La Corée du Sud nourrit de nombreux clichés et fantasmes en Occident. La patrie de Samsung, des Coréens hyper-connectés, toujours rivés à leurs écrans. "C’est un pays plus complexe mais c’est vrai que cette maîtrise des hautes technologies est la marque de fabrique à l’international de la Corée du Sud. Il suffit de se promener dans les rues de Séoul pour se rendre compte que cette nouvelle génération est extrêmement connectée et a des rapports aux nouvelles technologies très différents des nôtres" confirme Marianne Peron-Doise.
Cette dernière ajoute néanmoins que cette modernité, ce soft power coréen qui fascine jusqu’à chez nous, reste l’apanage d’une catégorie de la population, jeune et urbaine. Il existe un décalage avec la Corée des campagnes, où le taux de chômage est toujours très fort, "et qui se sent laissée pour compte dans cette modernisation très attrayante qui ne profite pas à l’ensemble de la population sud-coréenne".
Outre les JO, la Corée du Sud est confrontée à de nombreux enjeux. "Le président a été élu sur un programme de rénovation sociale et économique avec des enjeux liés à ce chômage des jeunes. Il s’est engagé à changer la situation. Même si la Corée du Sud est la onzième puissance économique mondiale, ce genre de problème sera assez compliqué à résoudre, car la croissance reste relativement faible" lance cette chercheuse à l’institut stratégique de l’École militaire.
Son voisin, la Corée du Nord, participe aux Jeux Olympiques. Ce n’est pas la première fois.
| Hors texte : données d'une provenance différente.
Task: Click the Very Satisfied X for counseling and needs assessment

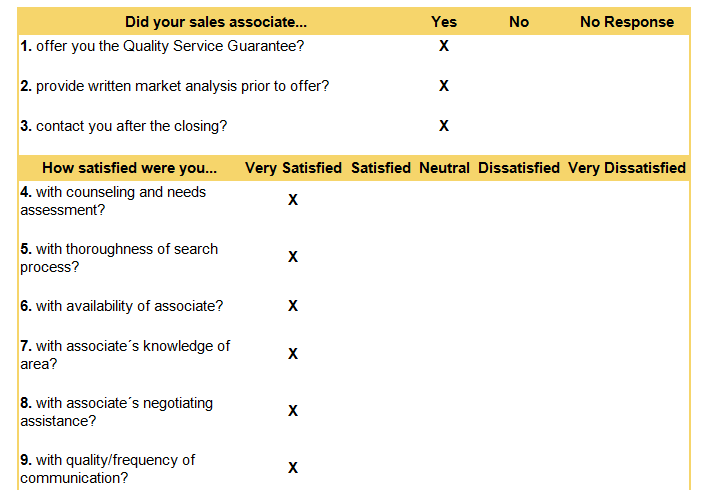Action: [x=293, y=200]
Pour autant, le fait que la compétition se déroule en Corée du Sud est un événement historique pour la dictature de Kim Jong Un. "Voir les deux équipes Nord et Sud défilant sous un même drapeau, on l’a déjà vu, à Séoul, en 2000. Ça avait beaucoup surpris mais donné l’espoir d’un rapprochement qui aille au-delà de cet événement olympique. La suite nous a fait revenir sur cette vision très optimiste. Là, la tonalité reste différente au regard d’une Corée du Nord qui a acquis des capacités nouvelles. On a une puissance nucléaire de fait, et un durcissement de ton manifeste vis-à-vis des États-Unis, le grand allié de la Corée du Sud" analyse Marianne Peron-Doise.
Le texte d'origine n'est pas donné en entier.